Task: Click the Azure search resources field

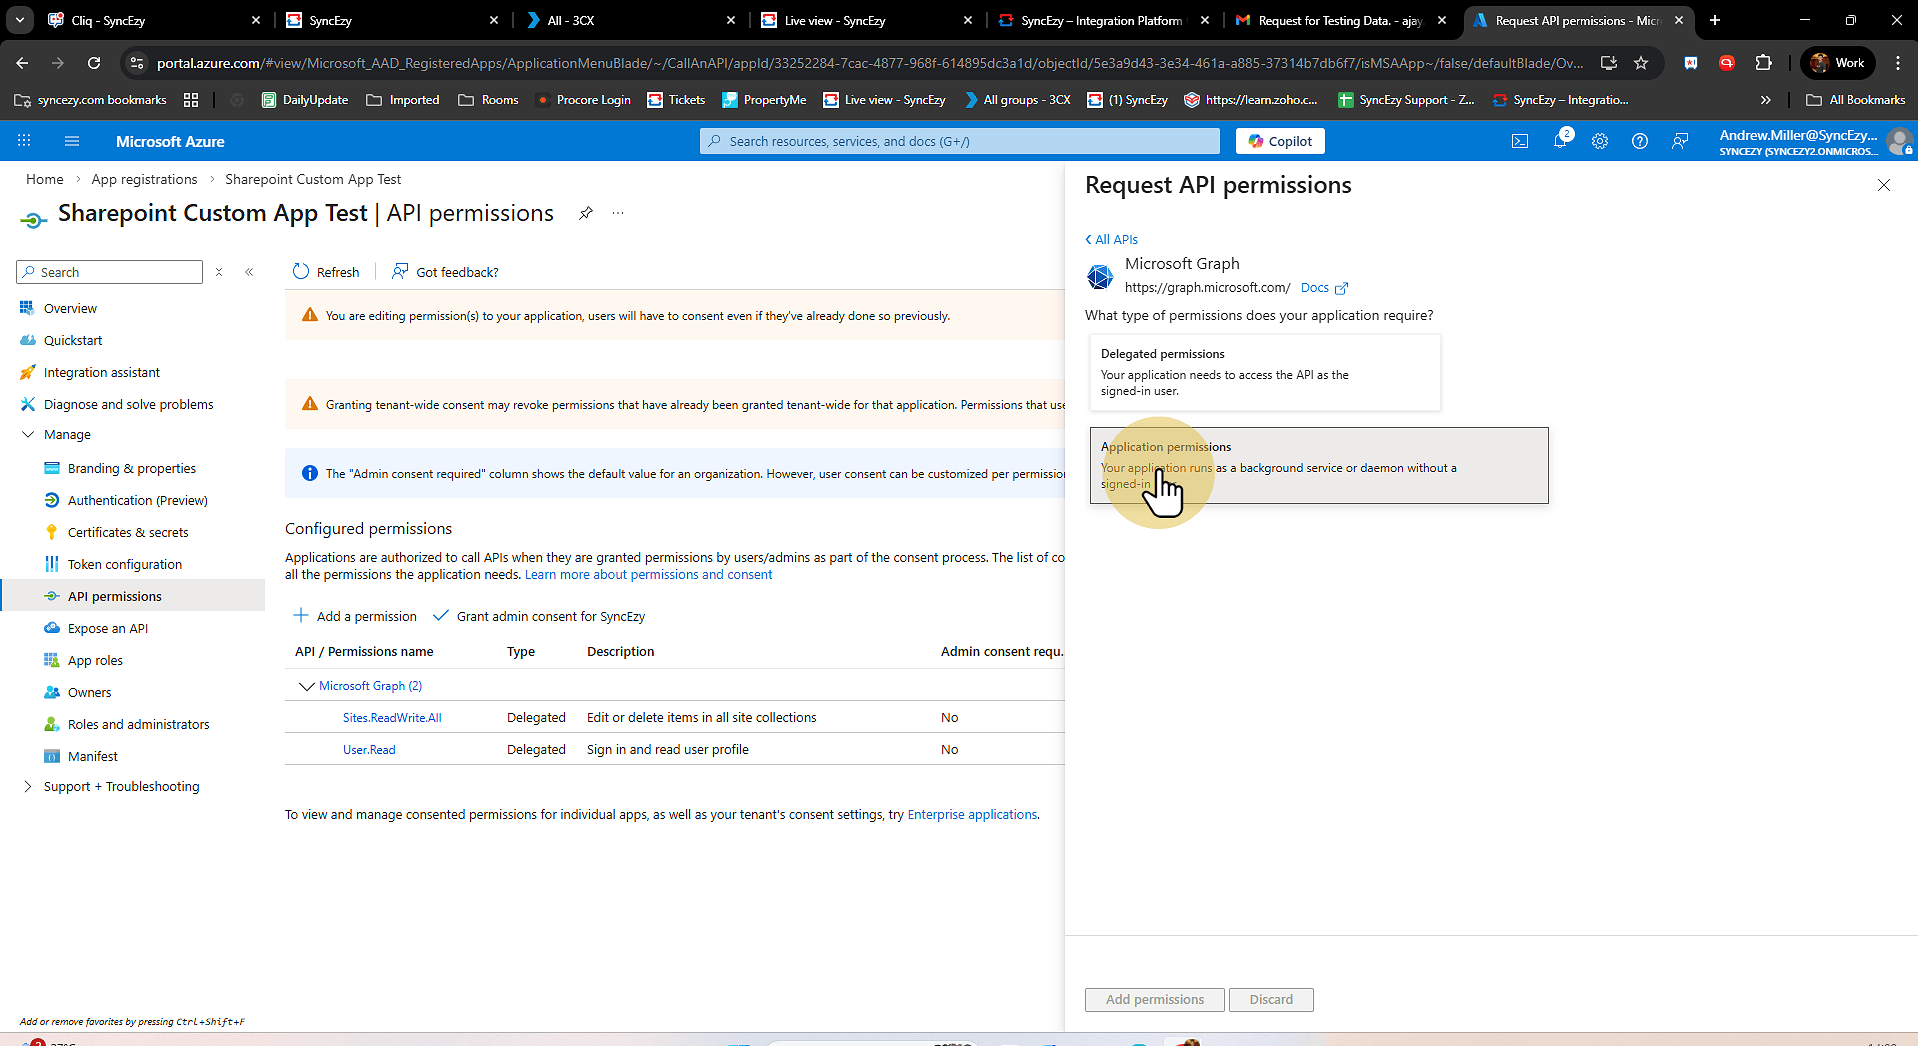Action: [960, 141]
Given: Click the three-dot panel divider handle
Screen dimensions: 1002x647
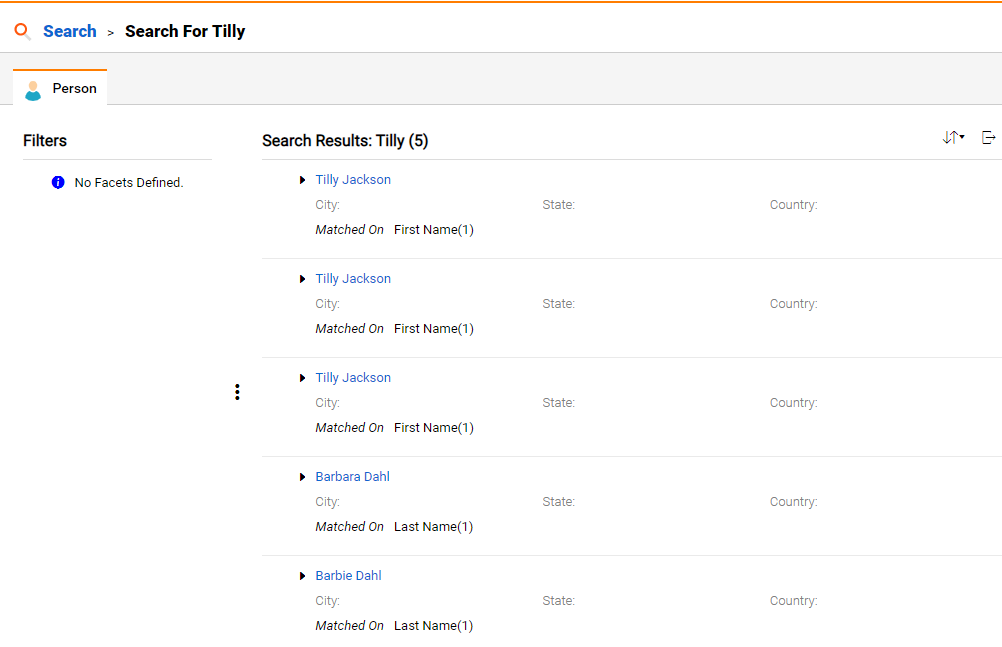Looking at the screenshot, I should (x=237, y=392).
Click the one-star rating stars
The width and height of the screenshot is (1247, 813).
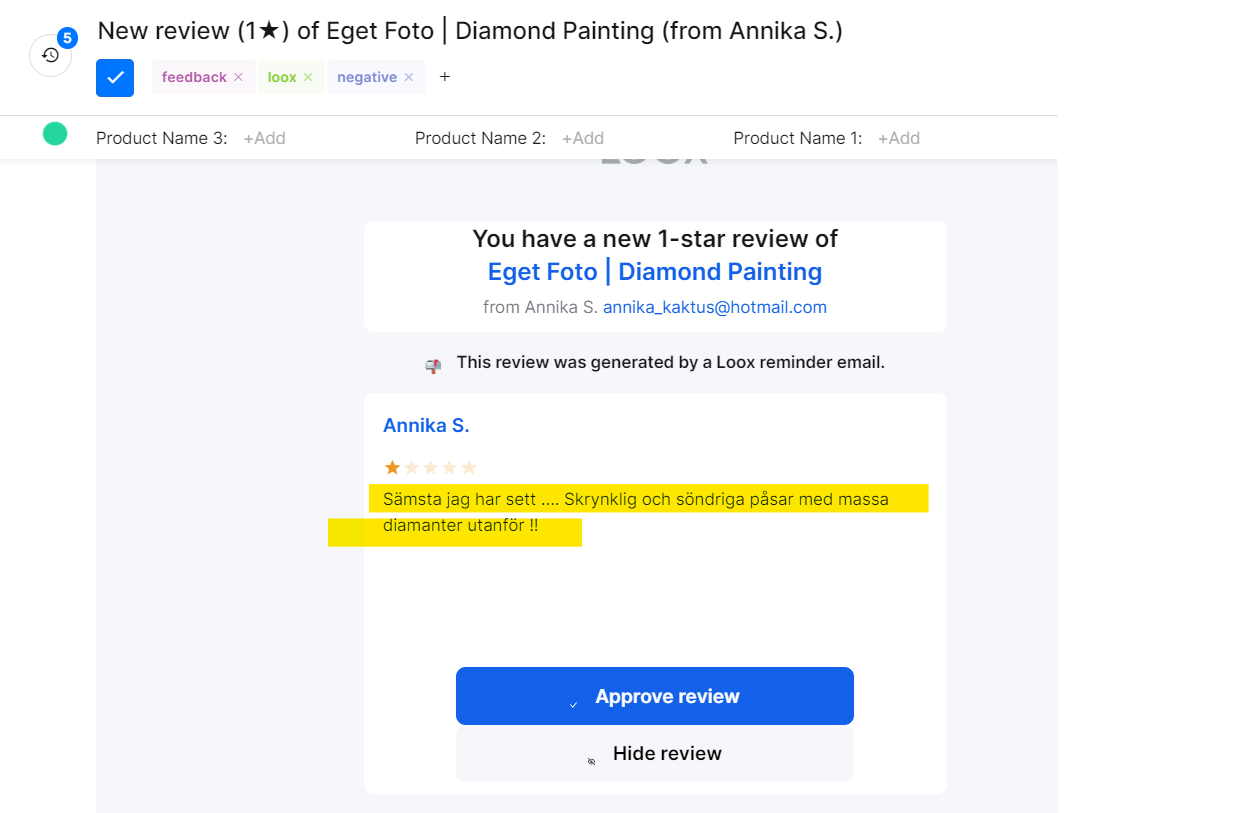point(430,468)
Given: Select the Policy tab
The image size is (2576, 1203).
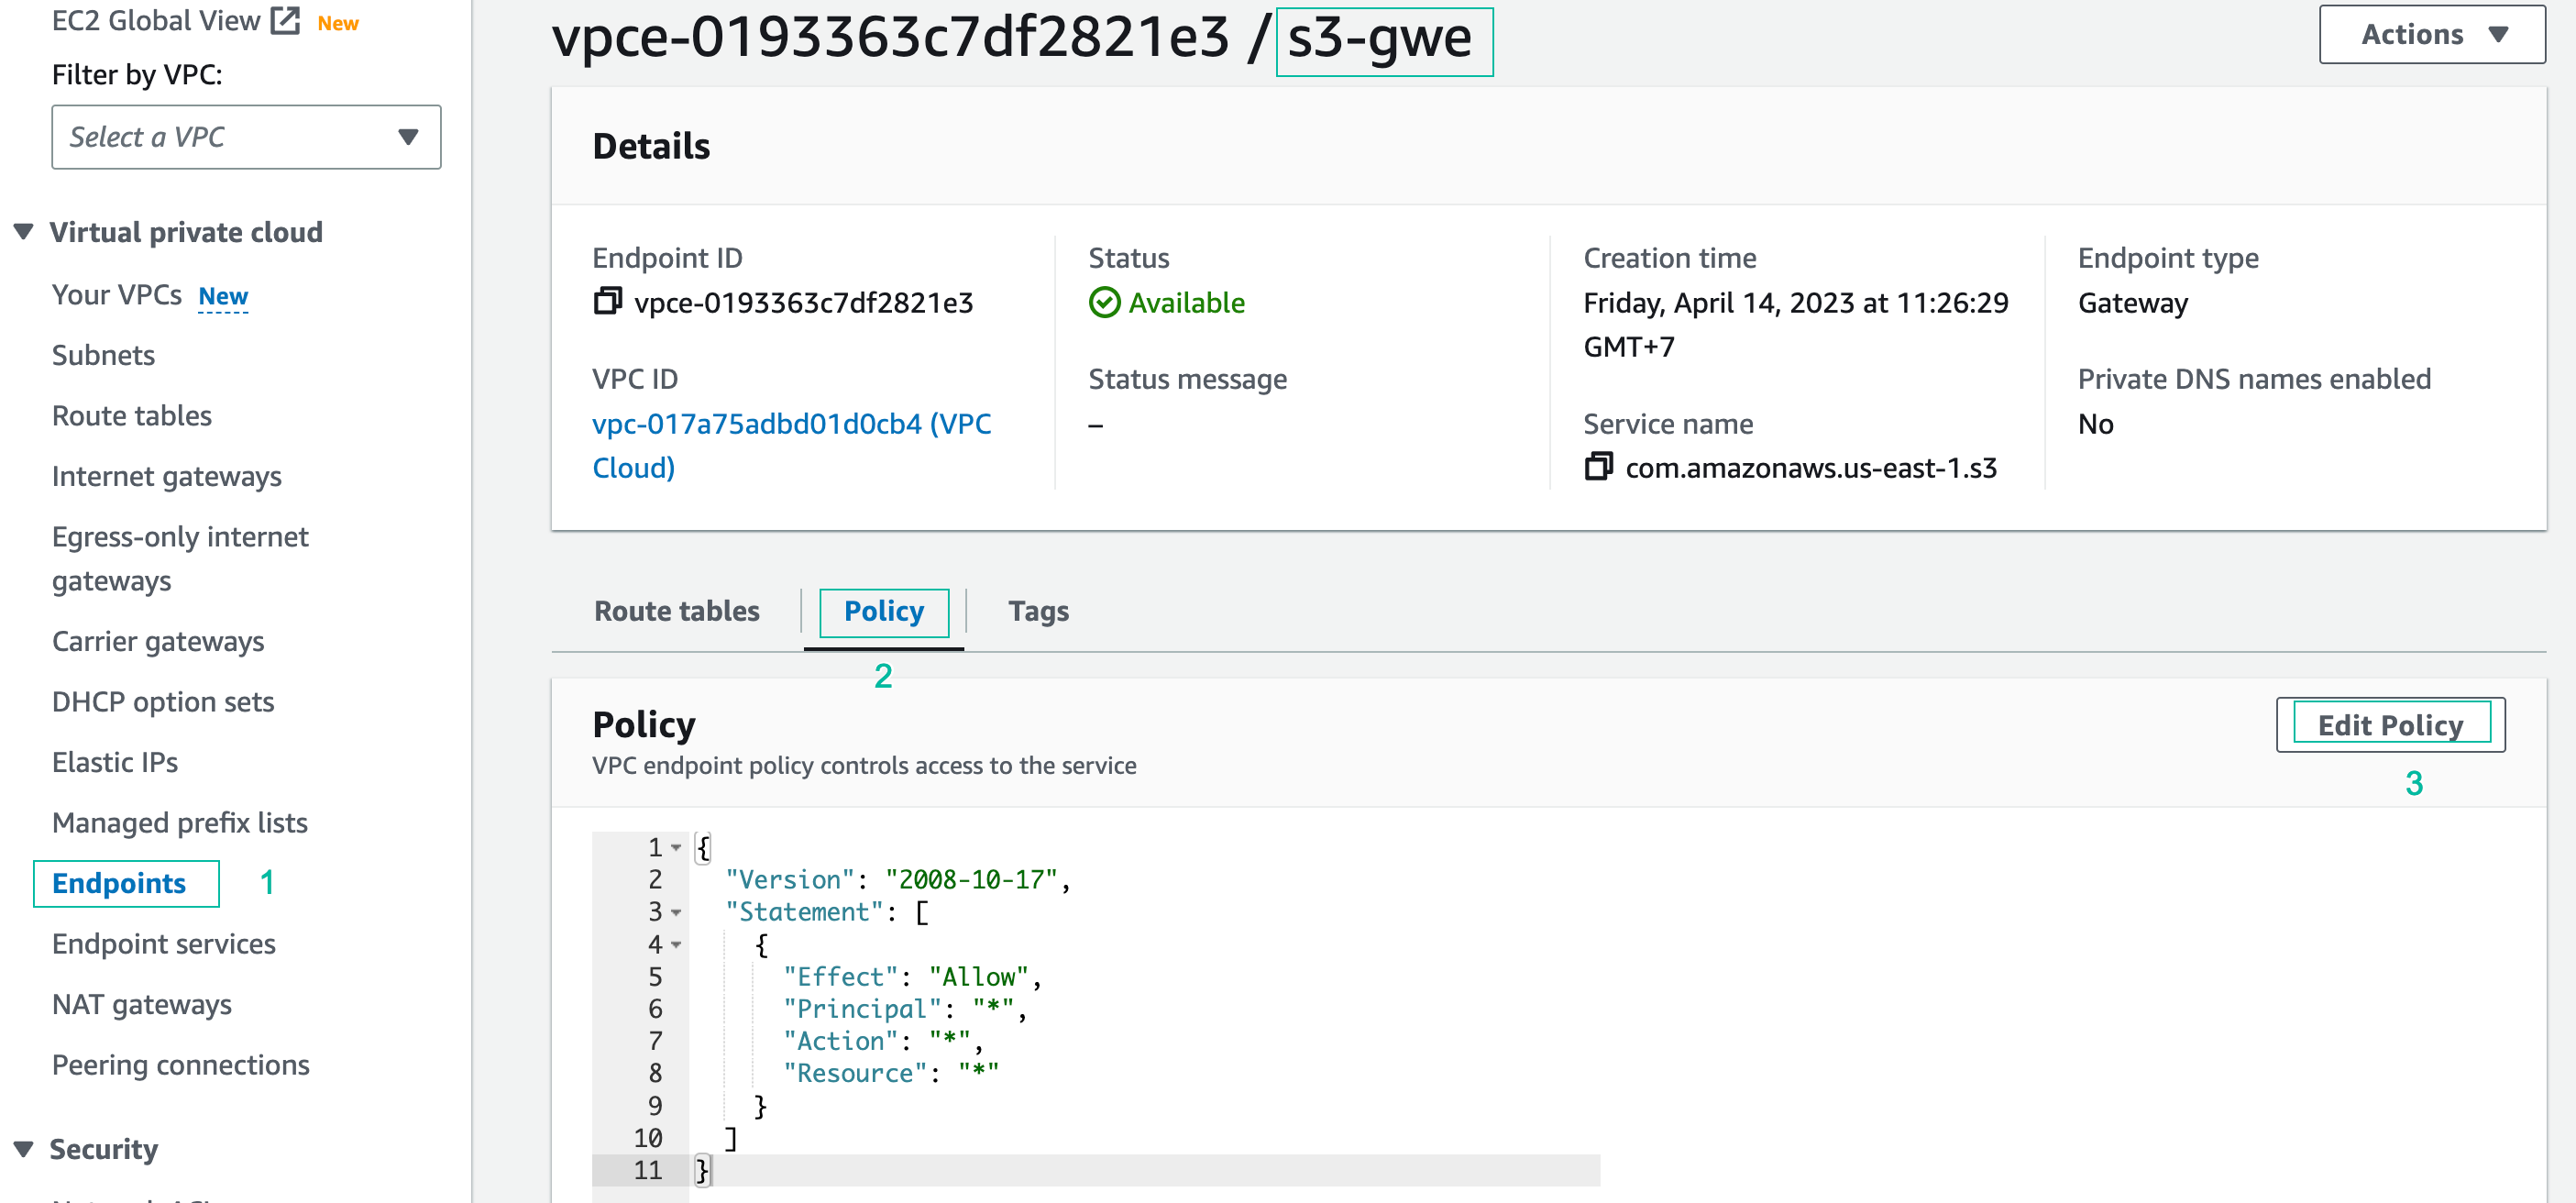Looking at the screenshot, I should coord(883,611).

════

* **Given request**
Rewrite the entries above, replacing each "Click" with "Tap" and keeping everything else the same. Leave the pictures out.

* **Result of this exercise**
Task: Tap the Azure search resources field

Action: [960, 141]
Given: Tap the three-dot panel divider handle
Screen dimensions: 1002x647
Looking at the screenshot, I should (x=237, y=392).
Tap the one-star rating stars
The width and height of the screenshot is (1247, 813).
point(430,468)
Given: Select the Policy tab
The image size is (2576, 1203).
Looking at the screenshot, I should coord(883,611).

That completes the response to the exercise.